> [STORED DATA]
— start —

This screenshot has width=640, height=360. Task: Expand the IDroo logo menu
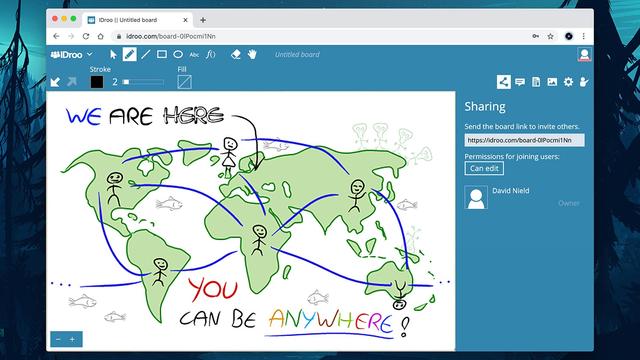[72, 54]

— end —
— start —

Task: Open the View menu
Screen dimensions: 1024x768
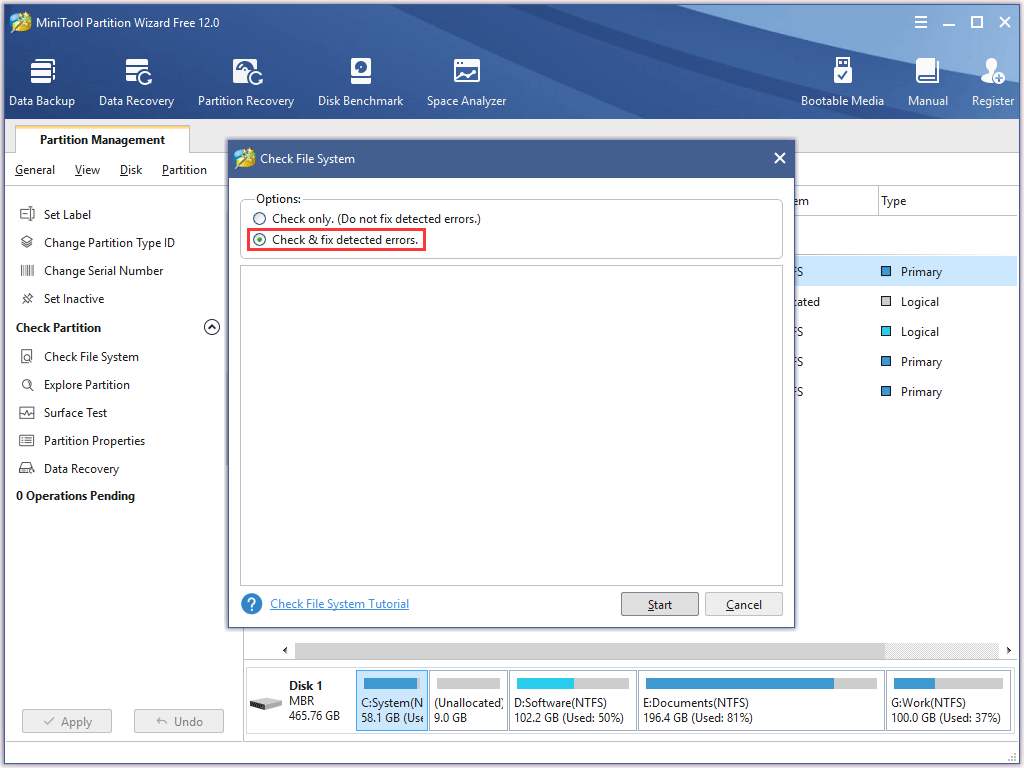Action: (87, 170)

— end —

> [DIRECTION]
Rewrite the entries as a Markdown table with the columns Row and Line, beginning at the line that contains "Task: Open the View menu" and stopping after the line that contains "Action: (87, 170)". Skip blank lines and leave the pictures out.

> [WRITTEN SOLUTION]
| Row | Line |
|---|---|
| 1 | Task: Open the View menu |
| 2 | Screen dimensions: 1024x768 |
| 3 | Action: (87, 170) |